## Dataset extract
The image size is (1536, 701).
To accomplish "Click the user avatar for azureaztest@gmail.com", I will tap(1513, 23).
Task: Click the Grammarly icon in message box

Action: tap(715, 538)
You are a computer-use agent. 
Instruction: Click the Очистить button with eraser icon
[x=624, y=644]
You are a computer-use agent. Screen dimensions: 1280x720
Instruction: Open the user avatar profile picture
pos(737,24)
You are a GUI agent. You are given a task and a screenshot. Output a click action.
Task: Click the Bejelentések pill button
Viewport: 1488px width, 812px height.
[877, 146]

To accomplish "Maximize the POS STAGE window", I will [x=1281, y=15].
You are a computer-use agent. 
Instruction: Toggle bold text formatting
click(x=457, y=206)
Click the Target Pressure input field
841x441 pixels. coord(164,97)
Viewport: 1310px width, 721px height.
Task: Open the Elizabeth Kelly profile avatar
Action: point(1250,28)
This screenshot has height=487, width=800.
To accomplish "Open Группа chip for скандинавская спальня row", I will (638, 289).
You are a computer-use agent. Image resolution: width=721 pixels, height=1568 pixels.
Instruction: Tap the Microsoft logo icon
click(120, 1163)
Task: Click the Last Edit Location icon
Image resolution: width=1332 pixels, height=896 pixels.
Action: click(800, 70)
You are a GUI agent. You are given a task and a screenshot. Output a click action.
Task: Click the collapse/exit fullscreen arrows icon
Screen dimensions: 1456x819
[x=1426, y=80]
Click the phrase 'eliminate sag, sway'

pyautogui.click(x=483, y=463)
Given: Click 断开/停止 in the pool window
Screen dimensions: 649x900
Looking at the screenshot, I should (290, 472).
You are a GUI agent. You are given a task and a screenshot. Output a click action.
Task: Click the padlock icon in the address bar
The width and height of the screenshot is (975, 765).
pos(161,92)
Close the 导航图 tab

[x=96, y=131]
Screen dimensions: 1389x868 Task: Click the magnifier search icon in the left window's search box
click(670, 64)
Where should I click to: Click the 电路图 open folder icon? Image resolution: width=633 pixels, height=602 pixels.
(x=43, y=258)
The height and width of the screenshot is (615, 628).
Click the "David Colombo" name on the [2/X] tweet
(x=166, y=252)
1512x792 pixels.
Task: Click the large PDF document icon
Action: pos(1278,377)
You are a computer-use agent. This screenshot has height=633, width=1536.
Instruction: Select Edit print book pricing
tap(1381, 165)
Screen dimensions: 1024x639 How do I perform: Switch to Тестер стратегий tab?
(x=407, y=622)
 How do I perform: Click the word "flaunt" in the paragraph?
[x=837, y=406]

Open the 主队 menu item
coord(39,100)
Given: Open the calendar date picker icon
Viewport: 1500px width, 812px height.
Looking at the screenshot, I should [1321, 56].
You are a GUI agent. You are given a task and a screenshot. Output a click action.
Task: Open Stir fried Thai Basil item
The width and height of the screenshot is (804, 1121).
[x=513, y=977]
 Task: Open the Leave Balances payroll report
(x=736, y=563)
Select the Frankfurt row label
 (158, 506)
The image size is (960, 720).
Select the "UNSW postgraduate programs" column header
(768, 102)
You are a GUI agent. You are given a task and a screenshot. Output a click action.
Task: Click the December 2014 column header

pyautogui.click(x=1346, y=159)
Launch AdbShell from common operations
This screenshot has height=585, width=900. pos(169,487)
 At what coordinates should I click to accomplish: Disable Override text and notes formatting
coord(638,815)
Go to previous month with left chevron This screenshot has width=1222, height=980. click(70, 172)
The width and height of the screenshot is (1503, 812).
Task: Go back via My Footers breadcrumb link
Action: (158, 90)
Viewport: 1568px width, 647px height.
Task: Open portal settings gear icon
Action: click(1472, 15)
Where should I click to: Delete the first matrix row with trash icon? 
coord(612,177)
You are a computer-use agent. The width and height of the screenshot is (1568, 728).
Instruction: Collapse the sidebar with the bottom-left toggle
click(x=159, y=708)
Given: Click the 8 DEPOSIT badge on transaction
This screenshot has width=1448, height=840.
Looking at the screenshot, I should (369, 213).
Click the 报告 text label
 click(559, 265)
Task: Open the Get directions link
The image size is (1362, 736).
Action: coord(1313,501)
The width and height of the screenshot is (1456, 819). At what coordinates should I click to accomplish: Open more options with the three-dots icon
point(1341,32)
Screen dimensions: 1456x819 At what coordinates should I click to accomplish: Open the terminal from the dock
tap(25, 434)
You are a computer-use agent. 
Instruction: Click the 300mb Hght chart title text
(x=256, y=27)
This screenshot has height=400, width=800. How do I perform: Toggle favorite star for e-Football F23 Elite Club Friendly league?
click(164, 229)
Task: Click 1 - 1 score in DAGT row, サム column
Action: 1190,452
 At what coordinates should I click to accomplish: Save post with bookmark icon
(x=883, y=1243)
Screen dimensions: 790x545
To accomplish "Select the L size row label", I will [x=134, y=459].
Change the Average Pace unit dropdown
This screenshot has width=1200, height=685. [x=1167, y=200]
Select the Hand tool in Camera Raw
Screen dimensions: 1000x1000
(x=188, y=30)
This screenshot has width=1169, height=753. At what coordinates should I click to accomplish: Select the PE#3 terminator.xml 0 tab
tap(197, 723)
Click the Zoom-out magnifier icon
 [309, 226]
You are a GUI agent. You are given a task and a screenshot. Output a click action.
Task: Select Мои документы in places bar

## What you will do
Render every item above as a JSON list of strings, with one string for each line and blank lines omitted.

## Expected answer
[
  "The image size is (1536, 701).",
  "To accomplish \"Click the user avatar for azureaztest@gmail.com\", I will tap(1513, 23).",
  "Task: Click the Grammarly icon in message box",
  "Action: tap(715, 538)",
  "You are a computer-use agent. ",
  "Instruction: Click the Очистить button with eraser icon",
  "[x=624, y=644]",
  "You are a computer-use agent. Screen dimensions: 1280x720",
  "Instruction: Open the user avatar profile picture",
  "pos(737,24)",
  "You are a GUI agent. You are given a task and a screenshot. Output a click action.",
  "Task: Click the Bejelentések pill button",
  "Viewport: 1488px width, 812px height.",
  "[877, 146]",
  "To accomplish \"Maximize the POS STAGE window\", I will [x=1281, y=15].",
  "You are a computer-use agent. ",
  "Instruction: Toggle bold text formatting",
  "click(x=457, y=206)",
  "Click the Target Pressure input field",
  "841x441 pixels. coord(164,97)",
  "Viewport: 1310px width, 721px height.",
  "Task: Open the Elizabeth Kelly profile avatar",
  "Action: point(1250,28)",
  "This screenshot has height=487, width=800.",
  "To accomplish \"Open Группа chip for скандинавская спальня row\", I will (638, 289).",
  "You are a computer-use agent. Image resolution: width=721 pixels, height=1568 pixels.",
  "Instruction: Tap the Microsoft logo icon",
  "click(120, 1163)",
  "Task: Click the Last Edit Location icon",
  "Image resolution: width=1332 pixels, height=896 pixels.",
  "Action: click(800, 70)",
  "You are a GUI agent. You are given a task and a screenshot. Output a click action.",
  "Task: Click the collapse/exit fullscreen arrows icon",
  "Screen dimensions: 1456x819",
  "[x=1426, y=80]",
  "Click the phrase 'eliminate sag, sway'",
  "pyautogui.click(x=483, y=463)",
  "Given: Click 断开/停止 in the pool window",
  "Screen dimensions: 649x900",
  "Looking at the screenshot, I should (290, 472).",
  "You are a GUI agent. You are given a task and a screenshot. Output a click action.",
  "Task: Click the padlock icon in the address bar",
  "The width and height of the screenshot is (975, 765).",
  "pos(161,92)",
  "Close the 导航图 tab",
  "[x=96, y=131]",
  "Screen dimensions: 1389x868 Task: Click the magnifier search icon in the left window's search box",
  "click(670, 64)",
  "Where should I click to: Click the 电路图 open folder icon? Image resolution: width=633 pixels, height=602 pixels.",
  "(x=43, y=258)",
  "The height and width of the screenshot is (615, 628).",
  "Click the \"David Colombo\" name on the [2/X] tweet",
  "(x=166, y=252)",
  "1512x792 pixels.",
  "Task: Click the large PDF document icon",
  "Action: pos(1278,377)",
  "You are a computer-use agent. This screenshot has height=633, width=1536.",
  "Instruction: Select Edit print book pricing",
  "tap(1381, 165)",
  "Screen dimensions: 1024x639 How do I perform: Switch to Тестер стратегий tab?",
  "(x=407, y=622)",
  " How do I perform: Click the word \"flaunt\" in the paragraph?",
  "[x=837, y=406]",
  "Open the 主队 menu item",
  "coord(39,100)",
  "Given: Open the calendar date picker icon",
  "Viewport: 1500px width, 812px height.",
  "Looking at the screenshot, I should [1321, 56].",
  "You are a GUI agent. You are given a task and a screenshot. Output a click action.",
  "Task: Open Stir fried Thai Basil item",
  "The width and height of the screenshot is (804, 1121).",
  "[x=513, y=977]",
  " Task: Open the Leave Balances payroll report",
  "(x=736, y=563)",
  "Select the Frankfurt row label",
  " (158, 506)",
  "The image size is (960, 720).",
  "Select the \"UNSW postgraduate programs\" column header",
  "(768, 102)",
  "You are a GUI agent. You are given a task and a screenshot. Output a click action.",
  "Task: Click the December 2014 column header",
  "pyautogui.click(x=1346, y=159)",
  "Launch AdbShell from common operations",
  "This screenshot has height=585, width=900. pos(169,487)",
  " At what coordinates should I click to accomplish: Disable Override text and notes formatting",
  "coord(638,815)",
  "Go to previous month with left chevron This screenshot has width=1222, height=980. click(70, 172)",
  "The width and height of the screenshot is (1503, 812).",
  "Task: Go back via My Footers breadcrumb link",
  "Action: (158, 90)",
  "Viewport: 1568px width, 647px height.",
  "Task: Open portal settings gear icon",
  "Action: click(1472, 15)",
  "Where should I click to: Delete the first matrix row with trash icon? ",
  "coord(612,177)",
  "You are a computer-use agent. The width and height of the screenshot is (1568, 728).",
  "Instruction: Collapse the sidebar with the bottom-left toggle",
  "click(x=159, y=708)",
  "Given: Click the 8 DEPOSIT badge on transaction",
  "This screenshot has width=1448, height=840.",
  "Looking at the screenshot, I should (369, 213).",
  "Click the 报告 text label",
  " click(559, 265)",
  "Task: Open the Get directions link",
  "The image size is (1362, 736).",
  "Action: coord(1313,501)",
  "The width and height of the screenshot is (1456, 819). At what coordinates should I click to accomplish: Open more options with the three-dots icon",
  "point(1341,32)",
  "Screen dimensions: 1456x819 At what coordinates should I click to accomplish: Open the terminal from the dock",
  "tap(25, 434)",
  "You are a computer-use agent. ",
  "Instruction: Click the 300mb Hght chart title text",
  "(x=256, y=27)",
  "This screenshot has height=400, width=800. How do I perform: Toggle favorite star for e-Football F23 Elite Club Friendly league?",
  "click(164, 229)",
  "Task: Click 1 - 1 score in DAGT row, サム column",
  "Action: 1190,452",
  " At what coordinates should I click to accomplish: Save post with bookmark icon",
  "(x=883, y=1243)",
  "Screen dimensions: 790x545",
  "To accomplish \"Select the L size row label\", I will [x=134, y=459].",
  "Change the Average Pace unit dropdown",
  "This screenshot has width=1200, height=685. [x=1167, y=200]",
  "Select the Hand tool in Camera Raw",
  "Screen dimensions: 1000x1000",
  "(x=188, y=30)",
  "This screenshot has width=1169, height=753. At what coordinates should I click to accomplish: Select the PE#3 terminator.xml 0 tab",
  "tap(197, 723)",
  "Click the Zoom-out magnifier icon",
  " [309, 226]",
  "You are a GUI agent. You are given a task and a screenshot. Output a click action.",
  "Task: Select Мои документы in places bar"
]